Müttefikler Levant’ta
Seferi Kuvvetle birlikte Çanakkale Boğazı’nda bulunan bir İngiliz askeri yazıyor:
Kıyı tarafından kapalı olan limanda demir attık ve en az dört günden beri bekliyoruz. Şu anda olan biten bir şey yok.
Fransızlar mavi gömlek ve kırmızı pantolonlarıyla gelince bu yer şimdilerde oldukça garip ve ilginç bir şekil aldı. mükemmel Arap atlarıyla Chasseurs d’Afrique (Afrika Avcıları), şapkam kadar siyah olan Senegal Askerleri ve bunları getirdiği çok komik küçük çadırlar ki uzunluğu 8ft. genişliği 4ft. yüksekliği de 2ft. olan bu çadırlarda altı kişi uyuyor. Altı parçadan oluşan bu çadırlar birbirlerine düğmeleniyor: Her iki tarafta ikişer düğme ve birer başta da birer düğme, her adam da çadırın bir parçasını taşıyor. Gün boyunca çadırın bir tarafını kaldırıp bir çeşit gölgelik yapıp altında oturuyorlar.
Subayları pek tabii Fransız; iyi, güneşte yanmış, büyük adamlar. Güneyden gelen bazılar koyu saçlı ve bazıları da açık renkli hoşsohbet insanlar.
Daha sonra hakiler içinde sıradan Fransız askerleri ve Avustralyalılar var. Son saydıklarım da kalıplı adamlar; gevşek kolları ve koca çeneleri var, kaba saba renkli, çirkin atları dikkatsizce sürüyorlar ve üstlerinden kolayca düşecek gibi görünüyorlar. Bunlardan başka İngiliz Piyadeleri, Gönüllü Destek Kuvvetler, Denizciler, Topçular, Pilotlar, Kazıcılar, Ordu Lojistik Birimi ve her çeşit Yunan asker ve denizcileri, köylüleri – erkek ve kadın var. Kadınlar çok az olmakla birlikte hepsi de yaşmak giyiyor.

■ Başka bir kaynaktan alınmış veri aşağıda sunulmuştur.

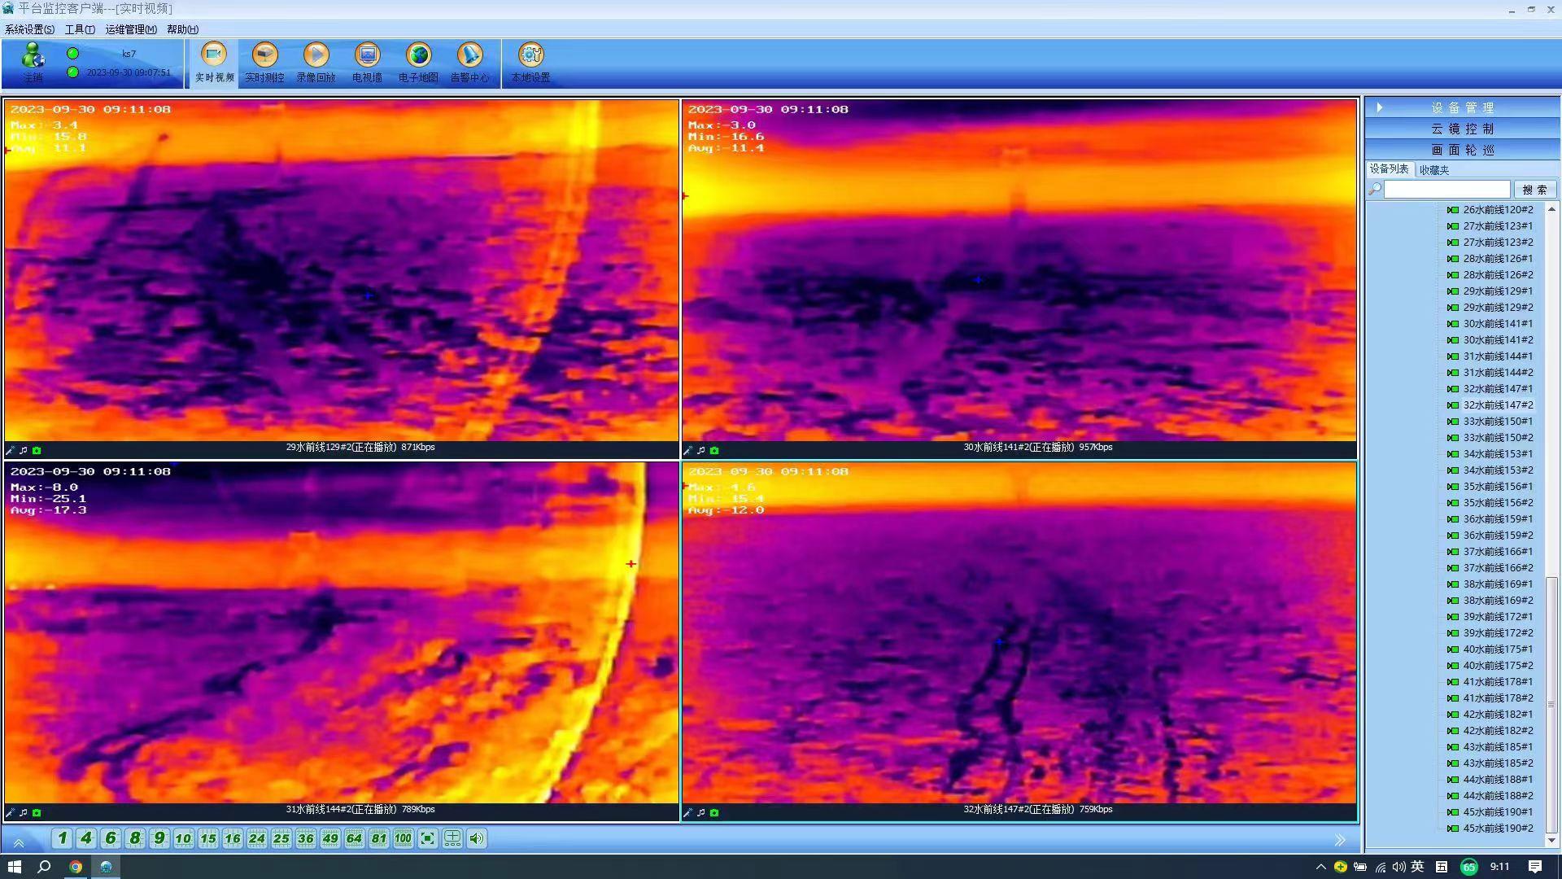The image size is (1562, 879).
Task: Click the fullscreen icon in bottom toolbar
Action: click(x=428, y=838)
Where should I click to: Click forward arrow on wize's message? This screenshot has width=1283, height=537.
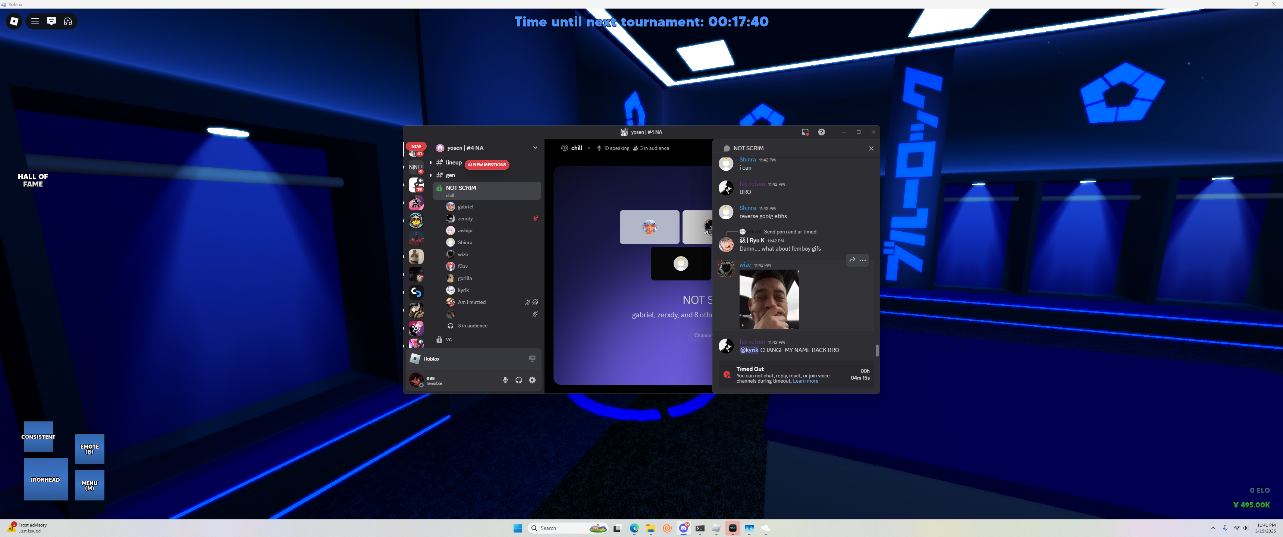[852, 260]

Yüksek sesle bağıran Yunanlıların işlettiği ve meyve, şekerleme, kartpostal, sünger, her çeşit konserve, viski, brandi ve biranın satıldığı tahta dükkanlar dört bir yana göz alabildiğine uzanıyor. Girişlerinde “Bon Marché” (Ucuz) veya “Grill-room” (Et lokantası) yazan bu tahta kulübeler bizim motor barakasının yarısı büyüklüğünde; katırlar devasa saman balyaları, mühimmat vs. kutuları altında veya Kızıl Haç’ın yük arabalarını çekerken bocalayarak yürüyor. Yüzlerce küçük çocuk kendi hayatlarını tehlikeye atarak “Bir peni, efendim bir peni.” diye bağırıyorlar. Ve körfezde savaş gemileri, kruvazörler, destroyerler, nakliye gemileri, kömür gemileri, hastane gemileri, sürüler halinde Yunan ticaret uskunaları, hayvan yemiyle yüklü düz, devasa mavnalar var ve kıyıdaki çocukları andırır şekilde yaygara içinde, oflaya poflaya bir oraya bir buraya hızlıca giden ya Fransız karakol gemileri ya da bunlardan biraz daha saygın olan İngiliz karakol gemileri var.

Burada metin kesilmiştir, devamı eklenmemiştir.